# Planteamiento A
Liste cada línea de los registros que contenga la palabra "accomplish", distinguiendo entre mayúsculas y minúsculas.
─── Fragmento dado ───
Se planteó teniendo como cabeza de puente a las localidades de Ricla y
Cariñena. Desde Ricla se acosaba a los musulmanes de Calatayud con el objeto de
que el ejército cristiano no fuera sorprendido por la retaguardia. Por Cariñena
se lanzó el grueso del ejército al otro lado de la sierra de Algairén. Ambos
contendientes habrían de medir sus fuerzas en los confines de Campo Romanos. En
Encinacorba se había instalado la vanguardia del ejército cristiano formada por
almogávares a pie, aquitanos a caballo y caballeros templarios. Estos últimos,
mitad soldados mitad freires, eran la mano derecha del rey, a quien, a menudo,
gustaba entrar en batalla junto a ellos. Los más ardientes guerreros de las
tropas del Batallador reparaban sus armas en la fragua, escupían sobre el acero
rusiente y blasfemaban continuamente dando una sensación de rudeza y tosquedad
premeditada. Había en el aire rumores de batalla y ánimos inquietos y
enardecidos. El vino de la tierra corría sin tiento por las gargantas rudas y
resecas de aquellos hombres violentos. Las prostitutas daban el último respiro
de placer a aquellos que tan pocas esperanzas de vida albergaban. Crecía el
temor frente a los temibles sarracenos curtidos en el rigor del desierto
africano. Eran gentes llegadas a la ribera del río Frasno a través de
polvorientos caminos y desde los lugares más apartados de la cristiandad. El
castillo, único edificio con cierta relevancia, bullía con el gentío tramenando
en los patios y en las cuadras de los animales. Allí, como en una torre de
Babel, se escuchaban las lenguas de todos los países y culturas de la Marca
Hispana. Los había que hablaban el occitano; otros, el latín; los más, una miscelánea
de lenguas románicas y pocos, la lengua de los vascones o la arábiga. Los
espías del ejército cristiano avisaron el día 14 de junio de que la vanguardia
mora había sido avistada más allá de Campo Romanos, muy cerca de la Canal de
Celfa. Era la señal esperada por el rey, que mandó, con gran presteza, que
subieran a Encinacorba el Santo Grial. Para el día 16, el obispo García de Jaca
hizo preparar un altar en medio del patio de armas del castillo, no lejos de
una enorme encina cuyo tronco había sido herido por un rayo. Colocó en el
centro del altar el Santo Cáliz y lo cubrió con la patena. A continuación, y en
presencia de su rey postrado de rodillas, comenzó el sacrificio de la misa.
─── Registros proporcionados ───
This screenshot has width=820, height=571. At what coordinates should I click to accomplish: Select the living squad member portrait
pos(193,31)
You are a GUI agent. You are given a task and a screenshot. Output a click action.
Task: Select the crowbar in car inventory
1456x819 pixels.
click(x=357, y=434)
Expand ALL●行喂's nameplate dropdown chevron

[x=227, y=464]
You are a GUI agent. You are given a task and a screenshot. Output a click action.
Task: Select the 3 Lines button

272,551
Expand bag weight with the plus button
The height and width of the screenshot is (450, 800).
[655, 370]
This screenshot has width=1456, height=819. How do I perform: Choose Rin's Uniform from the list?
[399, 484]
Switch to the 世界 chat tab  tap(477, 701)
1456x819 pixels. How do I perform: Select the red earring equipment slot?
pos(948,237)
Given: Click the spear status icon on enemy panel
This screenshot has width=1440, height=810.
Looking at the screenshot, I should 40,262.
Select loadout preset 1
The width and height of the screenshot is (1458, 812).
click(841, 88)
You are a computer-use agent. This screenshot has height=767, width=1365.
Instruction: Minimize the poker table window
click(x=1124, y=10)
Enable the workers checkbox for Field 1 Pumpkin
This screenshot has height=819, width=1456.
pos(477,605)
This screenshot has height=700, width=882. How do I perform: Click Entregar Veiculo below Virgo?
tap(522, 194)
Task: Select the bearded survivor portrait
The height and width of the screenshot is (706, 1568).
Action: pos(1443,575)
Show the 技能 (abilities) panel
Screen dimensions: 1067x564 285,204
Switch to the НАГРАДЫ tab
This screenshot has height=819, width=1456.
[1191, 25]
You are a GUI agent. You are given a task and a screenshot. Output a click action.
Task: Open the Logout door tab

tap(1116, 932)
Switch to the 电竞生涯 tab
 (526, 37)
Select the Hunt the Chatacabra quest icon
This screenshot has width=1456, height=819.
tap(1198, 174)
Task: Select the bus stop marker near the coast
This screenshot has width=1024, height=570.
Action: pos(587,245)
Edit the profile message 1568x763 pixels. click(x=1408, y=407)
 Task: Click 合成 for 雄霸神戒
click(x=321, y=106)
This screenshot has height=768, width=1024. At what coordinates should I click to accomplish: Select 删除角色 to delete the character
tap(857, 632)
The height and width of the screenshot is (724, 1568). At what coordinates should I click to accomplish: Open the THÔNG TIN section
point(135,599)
───
# Planteamiento B
Indique si cada afirmación concuerda con el fragmento sobre la campaña del Batallador. Responda sí o no y cite literalmente las palabras del fragmento que lo deciden.
(i) La vanguardia del ejército cristiano se había instalado en Encinacorba.
(ii) Los espías del ejército cristiano avisaron el día 16 de junio de que se había avistado la vanguardia mora.
(iii) El obispo García de Jaca colocó el Santo Cáliz en el centro del altar y lo cubrió con la patena.

# Resultado correcto A
This screenshot has width=820, height=571. At what coordinates should I click to accomplish: Select the living squad member portrait
This screenshot has height=768, width=1024. At what coordinates should I click to accomplish: Select 删除角色 to delete the character
The height and width of the screenshot is (724, 1568). At what coordinates should I click to accomplish: Open the THÔNG TIN section

# Resultado correcto B
(i) Sí: "En Encinacorba se había instalado la vanguardia del ejército cristiano".
(ii) No: "Los espías del ejército cristiano avisaron el día 14 de junio de que la vanguardia mora había sido avistada".
(iii) Sí: "Colocó en el centro del altar el Santo Cáliz y lo cubrió con la patena."